Saturday, June 22, 2013

Exhausted and exhilarated


Wow, what a WIFYR. The many participants and I have just come off an inspiring week. Carol Williams again brought in some topnotch people.

The theme, if there was one, was torture your characters. Agent Ammi-Joan Paquette conducted an afternoon session in which she said stories need strong antagonists. The more your main character has to go through, the stronger they will be, she advised. She said to make it hard on your protagonist. You are not their mother; you are the evil overlord.

My workshop instructor is the amazing Ann Cannon. This local writer (and weekly Salt Lake Tribune columnist) has published in PB, chapter books, MG, and YA. She has a gift as a teacher, as well. Ann offered numerous tidbits and insights and she agreed with character tormenting. She suggested brainstorming obstacles for the MC to overcome. You need to get them to a point where it appears hopeless. You have to torture your characters.

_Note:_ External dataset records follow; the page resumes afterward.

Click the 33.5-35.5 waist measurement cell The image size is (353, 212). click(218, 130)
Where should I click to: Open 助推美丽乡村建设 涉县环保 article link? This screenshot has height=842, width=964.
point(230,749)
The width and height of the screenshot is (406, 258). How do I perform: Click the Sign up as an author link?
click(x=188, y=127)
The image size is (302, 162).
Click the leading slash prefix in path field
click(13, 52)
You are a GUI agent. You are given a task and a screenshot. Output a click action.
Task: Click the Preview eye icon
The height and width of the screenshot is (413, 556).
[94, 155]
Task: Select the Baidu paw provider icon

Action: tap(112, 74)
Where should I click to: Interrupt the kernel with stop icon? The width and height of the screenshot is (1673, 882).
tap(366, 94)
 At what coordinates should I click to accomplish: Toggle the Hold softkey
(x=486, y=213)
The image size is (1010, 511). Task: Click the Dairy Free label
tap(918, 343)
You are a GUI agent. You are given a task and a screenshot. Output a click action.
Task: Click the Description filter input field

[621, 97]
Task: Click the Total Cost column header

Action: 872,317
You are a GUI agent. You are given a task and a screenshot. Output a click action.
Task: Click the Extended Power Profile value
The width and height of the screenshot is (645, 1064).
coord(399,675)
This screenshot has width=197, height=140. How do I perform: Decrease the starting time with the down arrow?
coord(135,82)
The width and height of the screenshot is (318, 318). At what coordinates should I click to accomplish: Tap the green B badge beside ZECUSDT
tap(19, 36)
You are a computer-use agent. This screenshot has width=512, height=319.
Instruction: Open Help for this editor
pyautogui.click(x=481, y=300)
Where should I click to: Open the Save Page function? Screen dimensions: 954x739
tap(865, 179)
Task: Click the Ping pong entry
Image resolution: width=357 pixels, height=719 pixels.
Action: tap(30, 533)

Critique is the heart of the workshops at WIFYR. It can be an unsettling thing, throwing your work out there, to be picked apart. That especially is true when doing so with strangers. Ann smoothed our little group through the process, first by offering tips, then by sitting back and letting us do the bulk of the critiquing. She had the last word with each critique, expertly pointing out what we may have missed.

My fellow writers were impressive. Their observations were keen and their criticisms were offered with honesty and kindness. And they can write. The skill and variety of writing in our group was amazing. We went everywhere from New Zealand to China to a place by the sun, from Victorian England to Nazi Germany and home again to modern day. Our characters dealt with everything from voices in their heads to panda snot. They had crazy mothers, were sold off by their parents and saw bugs crawling out of hair and blue butterflies circling heads. They were stuck in a parking lot in their underpants. Oh, we tortured them, all right. By week’s end both characters and writers were stronger.

Martine Leavitt said it best at the conference end. The week was exhausting and exhilarating.